Hi Keith, do you have a personal favorite reusable water bottle? I can never seem to settle on one.
Mine is by Contigo. It’s good although I’ve learned it seals so well that i have to release the pressure inside it when I’m on a plane by twisting the lid slightly.
Hello Keith,
Happy Thanksgiving to you and yours.
Thanks, you too.
Out of curiosity, is there a single “proper” spelling of Otani/Ohtani? I see both regularly, often interchangeably by the same outlets including ESPN depending on the writer
It’s Ohtani.
Thanks! Good to know
Just wanted to wish you and your family a very happy Thanksgiving and say that your presence online and at ESPN is one of the things I’m grateful for this season. How did the Thanksgiving meal turn out?
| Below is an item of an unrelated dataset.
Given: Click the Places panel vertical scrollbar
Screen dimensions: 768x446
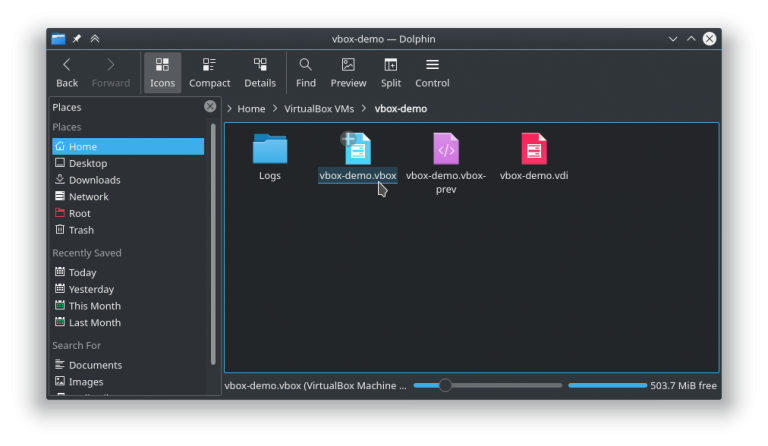Looking at the screenshot, I should [213, 240].
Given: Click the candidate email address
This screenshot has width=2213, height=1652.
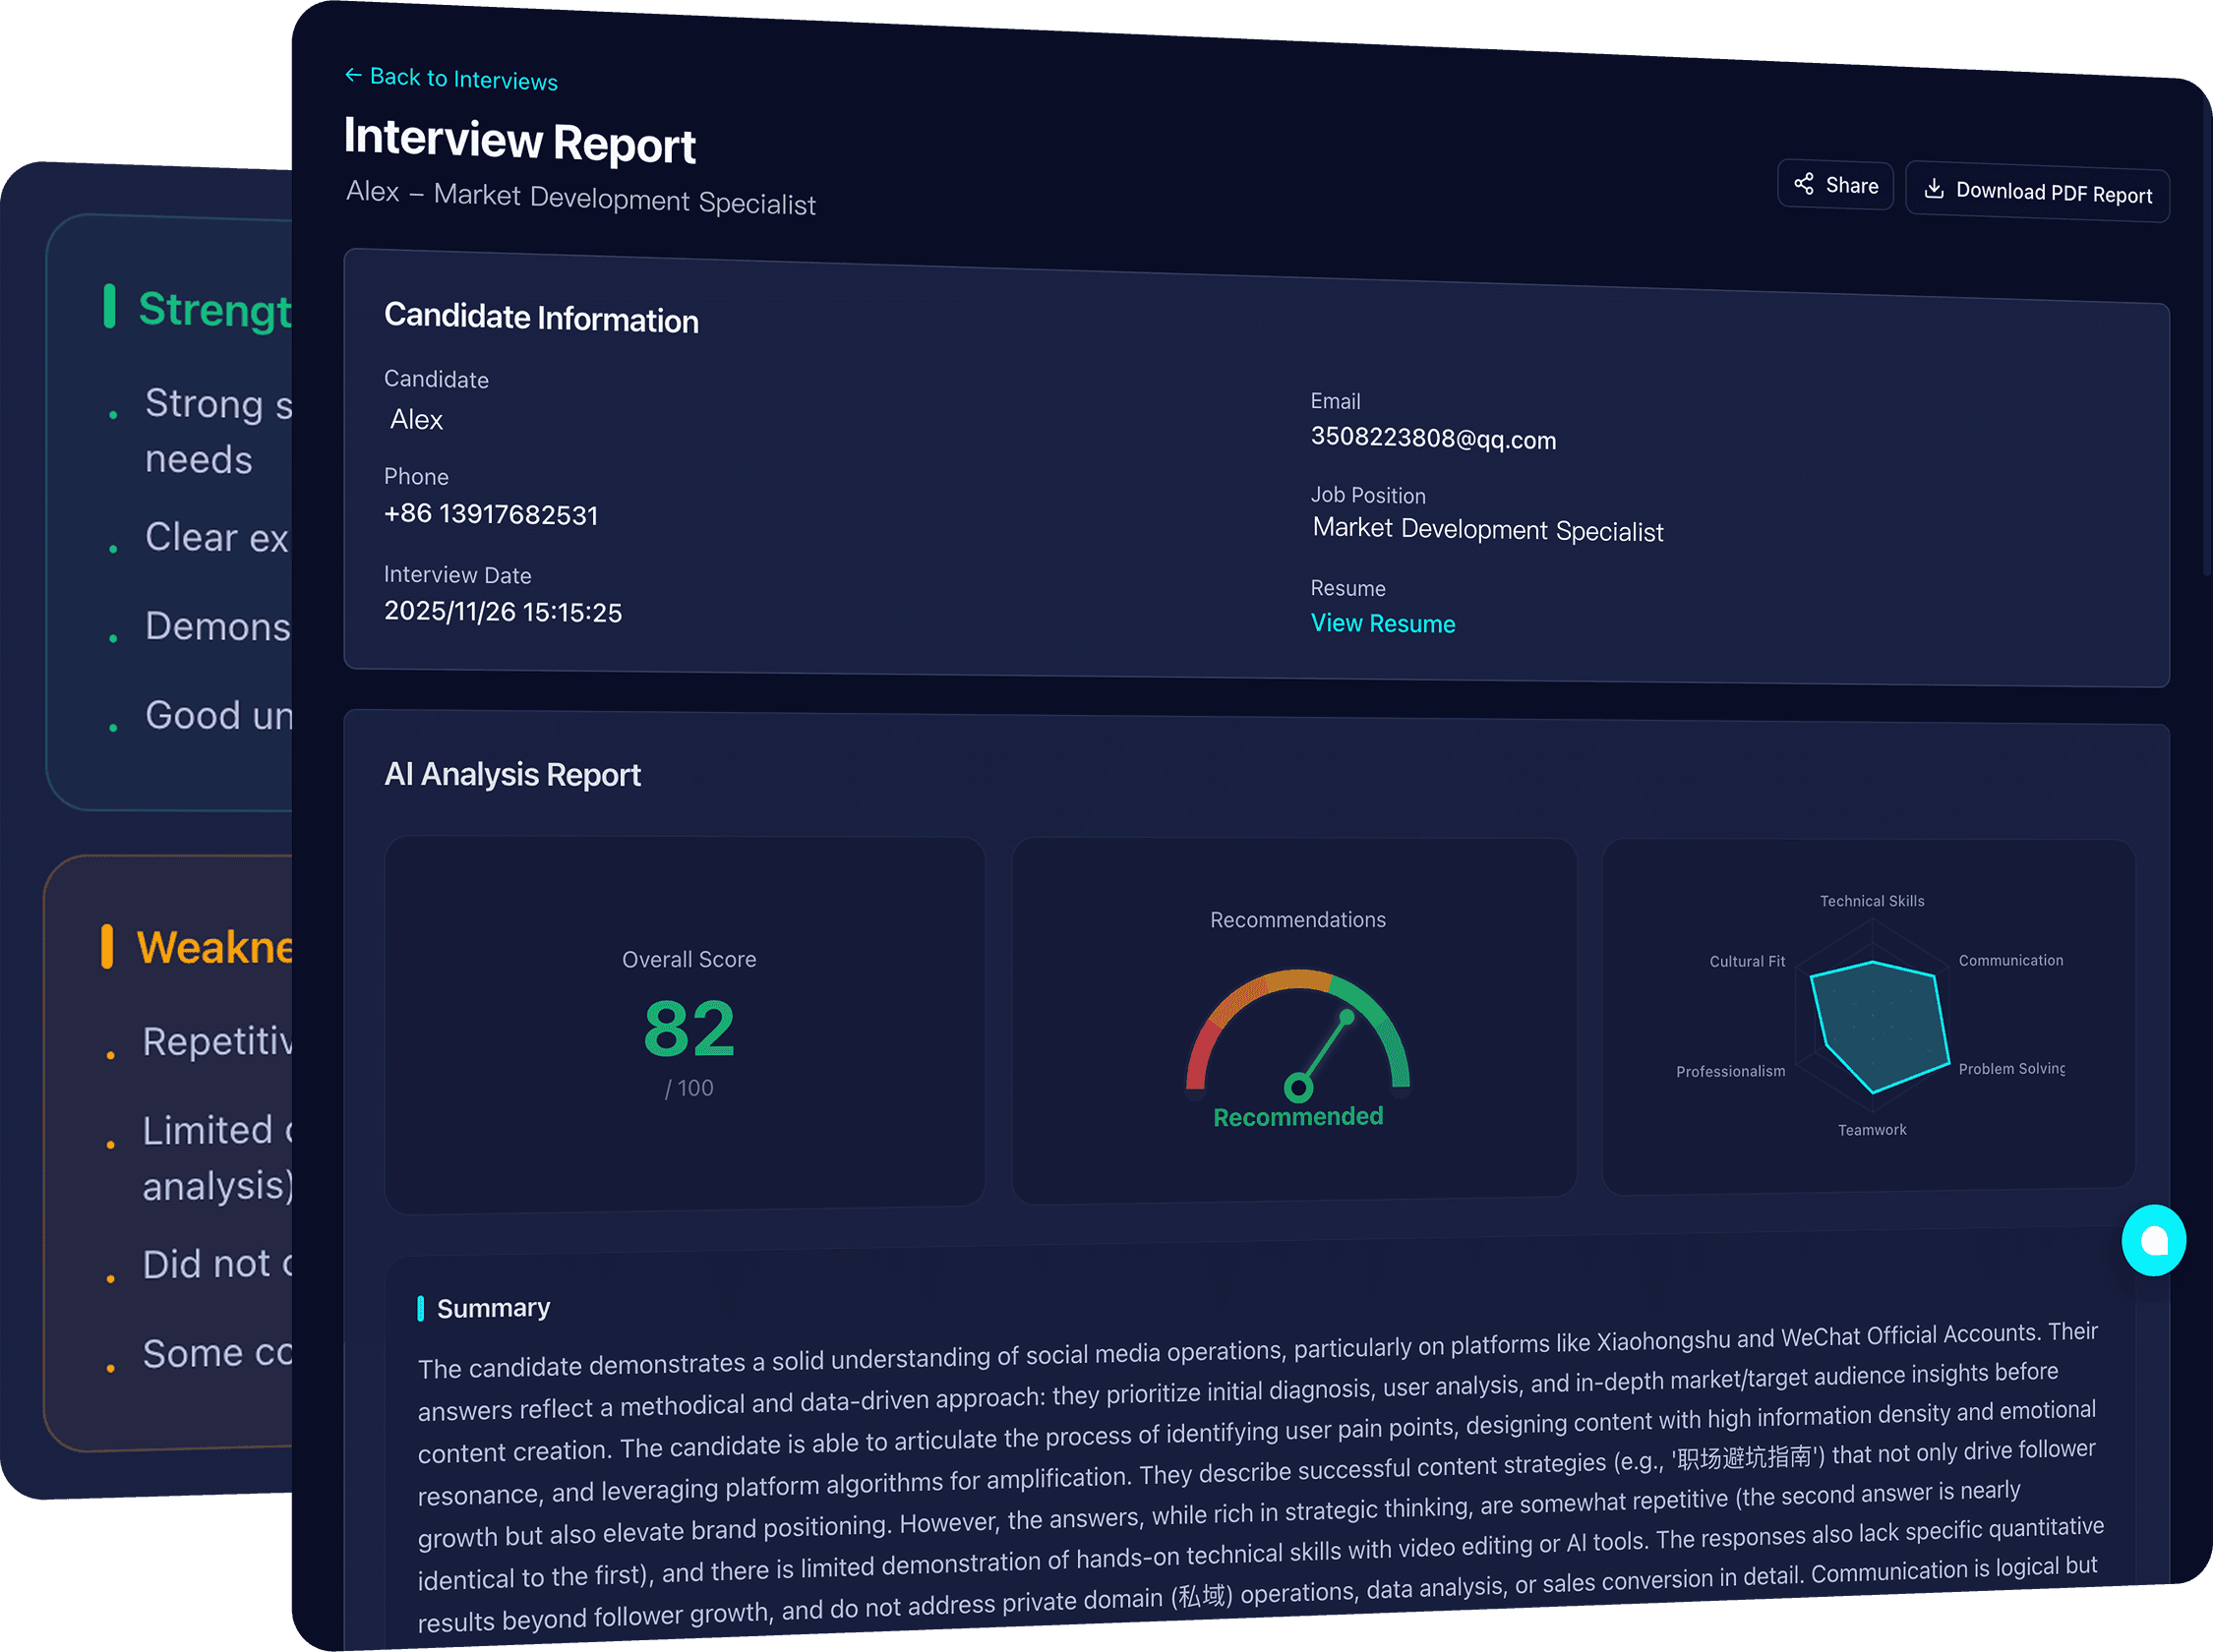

The name of the former dictator of Zimbabwe is Mugabe, not Mugade.
Typo.
Maybe Donald Trump, Jr. can use the story of people dying due to being unable to afford insulin as a lesson to his daughter regarding for-profit health care the same way he used halloween candy to teach her about socialism.
Thanks for the link to the Go Fund Me for Scott McCaughey. I got to hang with him and Mike Mills following a Baseball Project show in Atlanta a few years ago and he’s not just talented and a huge baseball fan, but one of the really good guys in rock.
Yes, Scott has been a glue guy in many great bands over the years, and it speaks ill of our system that someone who has brought happiness to so many has to resort to crowdfunding for healthcare. But this is where we are, so please help if you can.
This one made me laugh and think
https://www.theparisreview.org/blog/2017/11/20/art-monstrous-men/
Can you link to your Contigo?
I also heard that when Hill staffers make harassment allegations, they’re forced to go through “counseling” alongside the harasser. Looking for verification but maybe folks here have links.
https://www.washingtonpost.com/politics/how-to-report-sexual-harassment-claims-on-capitol-hill/2017/10/26/013eef7e-b996-11e7-a908-a3470754bbb9_story.html?utm_term=.572f6cd939b7
The whole situation in North Korea is heartbreakingly demoralizing. After reading that WaPo story, it’s hard not to conclude that the soldier who defected this week isn’t way better off being out of the country, despite taking five (?) bullets in the process.
And that’s five bullets on top of intestinal worms, blood poisoning, hepatitis B, and signs of severe depression and PTSD.